More than one battery, or when you want to make sure current flows in a specific direction, or as a voltage divider, or as a safety mechanism... there are a bunch of reasons.


I THINK that what you're seeing there is that the battery on the right is so much weaker than the one on the left that it's getting charged! The current is not only passing through R2 backwards, it's passing through V2 backwards!

And conveniently, you know what the voltage across the battery is: 1.0V! It's written right there on the paper. So it's acting like a resistor!

That said, I've never worked this kind of problem before and right now I'm not in a great position to do the research, so I can't follow up on this at the moment.

So..a ground can end a circuit, I suppose?

Thanks for the response!

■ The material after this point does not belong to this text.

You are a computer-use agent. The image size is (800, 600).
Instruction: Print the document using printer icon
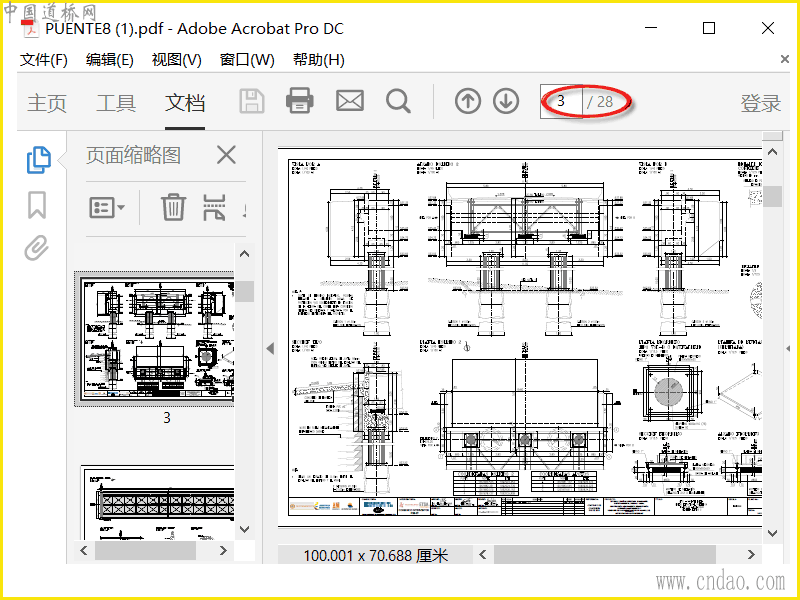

I don't know where to envision the current so I'll ask my teacher tomorrow if I get the chance (if not then on Monday).

Today I learned that you were right about the battery being charged!

How do you solve for sequences?
I have this homework problem to solve for the nth of a partial sum:
http://i.imgur.com/2uUaJeG.jpg?1
And I'm not sure what I'm supposed to be thinking. So far, I've just been trying to come up with random ideas for everything (except when things alternate from negative to positive, since we pretty much learned how to do that).

Welcome to your first step into calculus! This stuff you're doing right now is the fundamentals that eventually lead into integrals (on the continuous side) and recurrence relations (on the discrete side, which you probably WON'T do in high school).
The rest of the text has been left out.